Somıd Sardar Xan was the Turkestani general who is popularly credited with the creation of the Turkestani Air Force.

Born on 18- Hazan (18th October), At jıl 1894 as Somıd Rostam-ulı Sultan, he was a descendent of Kärim Xan of Qoqand. During the attempted Russian invasion of Turkestan in Qoı jıl 1931, he was a 37-year-old Beğ (=Lieutenant-Colonel) in Firuz Sardar's army. He distinguished himself in that conflict and was offered the Heart of Iron medal, but he refused to accept it, saying that others who were now dead had more claim to decorations and awards than he.

One of the factors during the battle that heavily favoured the Russian forces was the imbalance of air power between the two sides. General Shilkov's forces had only one smaller airship, but Turkestan had no air forces at all, and it was not until the third day that Chinese fighter aeroplanes could be redeployed to Muynaq. This let the Russian airship Voronezh bombard the Turkestanis basically at will. The Turkestani troops hated the "flying sausage" and hated more that they could not respond to its bombardments in kind. Aides to Somıd Beğ at the time recall him swearing that "When Turkestan gets its own version of that accursed flying sausage, I will personally take charge of the first one and ram it up that Russian commander's fat white arse!"

While this story is probably apocryphal, Somıd Beğ almost got his wish to command the first Turkestani airship. In Tüyü jıl 1932 Turkestani reckoning (1933 Gregorian), two years after the invasion was repulsed, Turkestan took delivery of the Chinese airships Long Shan and Long Xu, which were to form the core of a new Turkestani Air Force, and Somıd, now promoted to Mıņbaşı (=Colonel), was to command the second one. The two airships were renamed on entering Turkestani service, partly as a matter of national pride and partly to disguise their origins. Long Shan was given the name Aydahar ("Dragon") and placed under the command of Ernur Süleymen-ulı Mıņbaşı, while Somıd Mıņbaşı's Long Xu was renamed Abyılan ("Great Serpent"). Aydahar and Abyılan were already over 8 years old by the time Turkestan took possession of them, and were considered a little primitive compared with the most modern contemporary zeppelins, but they constituted the first air power that the State of Turkestan had ever had, and caused quite a number of re-evaluations of existing strategy and planning based on the new capabilities.

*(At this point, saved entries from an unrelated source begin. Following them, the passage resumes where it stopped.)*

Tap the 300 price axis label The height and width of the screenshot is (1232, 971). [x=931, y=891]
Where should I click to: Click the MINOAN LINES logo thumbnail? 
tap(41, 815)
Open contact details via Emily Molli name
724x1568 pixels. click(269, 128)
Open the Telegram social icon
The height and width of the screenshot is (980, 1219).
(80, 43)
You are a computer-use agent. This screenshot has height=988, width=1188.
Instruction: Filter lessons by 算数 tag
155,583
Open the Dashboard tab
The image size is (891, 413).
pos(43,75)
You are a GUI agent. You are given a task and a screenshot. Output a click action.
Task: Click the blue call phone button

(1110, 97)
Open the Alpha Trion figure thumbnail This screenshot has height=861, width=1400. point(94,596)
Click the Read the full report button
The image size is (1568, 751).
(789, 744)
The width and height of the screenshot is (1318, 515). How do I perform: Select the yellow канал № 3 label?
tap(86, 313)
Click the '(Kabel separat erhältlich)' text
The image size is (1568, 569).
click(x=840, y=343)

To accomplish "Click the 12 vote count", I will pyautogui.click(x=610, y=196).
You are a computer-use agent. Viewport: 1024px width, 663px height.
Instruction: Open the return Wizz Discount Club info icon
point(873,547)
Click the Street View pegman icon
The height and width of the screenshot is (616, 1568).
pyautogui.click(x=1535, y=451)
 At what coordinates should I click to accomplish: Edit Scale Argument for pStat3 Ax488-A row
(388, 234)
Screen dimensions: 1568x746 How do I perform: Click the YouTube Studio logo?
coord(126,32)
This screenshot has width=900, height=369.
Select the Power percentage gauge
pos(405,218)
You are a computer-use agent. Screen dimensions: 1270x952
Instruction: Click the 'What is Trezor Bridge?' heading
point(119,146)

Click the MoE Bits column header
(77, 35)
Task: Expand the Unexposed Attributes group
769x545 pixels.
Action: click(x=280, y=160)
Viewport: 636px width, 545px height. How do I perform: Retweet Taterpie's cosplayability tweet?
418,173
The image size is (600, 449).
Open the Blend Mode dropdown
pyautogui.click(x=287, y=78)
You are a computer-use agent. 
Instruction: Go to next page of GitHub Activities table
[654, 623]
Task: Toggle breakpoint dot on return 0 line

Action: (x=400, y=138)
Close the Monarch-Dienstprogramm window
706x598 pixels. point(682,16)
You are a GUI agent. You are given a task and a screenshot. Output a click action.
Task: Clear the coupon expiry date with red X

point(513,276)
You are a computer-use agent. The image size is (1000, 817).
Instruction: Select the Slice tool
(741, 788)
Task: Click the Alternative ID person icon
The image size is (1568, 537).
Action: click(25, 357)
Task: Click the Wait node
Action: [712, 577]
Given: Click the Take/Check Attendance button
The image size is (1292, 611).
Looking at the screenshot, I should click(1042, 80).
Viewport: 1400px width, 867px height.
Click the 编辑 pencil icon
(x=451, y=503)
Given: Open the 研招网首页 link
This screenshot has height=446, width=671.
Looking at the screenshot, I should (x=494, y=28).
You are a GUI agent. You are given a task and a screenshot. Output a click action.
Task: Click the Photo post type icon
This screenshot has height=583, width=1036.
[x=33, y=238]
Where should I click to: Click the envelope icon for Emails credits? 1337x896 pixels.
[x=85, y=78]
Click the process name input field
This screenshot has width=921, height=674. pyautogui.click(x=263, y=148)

Ernur and Somıd worked together to develop a Turkestani doctrine of air warfare, making an effort to integrate the new capacity with existing strategic frameworks despite more than occasional frustration at the hands of battle planners without a conception of what an airship was.

In Qaban jıl 1934, Ernur was killed when the staff car he was riding in was involved in a motor accident. He was posthumously promoted to Sardar (=General), as the first commander-in-chief of the Turkestani Air Force, and the captaincy of Aydahar was given to the Qazaq Serik Dosjan-ulı Qolbaşı. Command of the First Air Squadron, though, passed to Somıd Sardar-Beğ. It was in this period that the distinct Turkestani style of air warfare came into being, perhaps borrowing unconsciously from the ancient light-cavalry style of warfare that had been practised on the steppes for time immemorial.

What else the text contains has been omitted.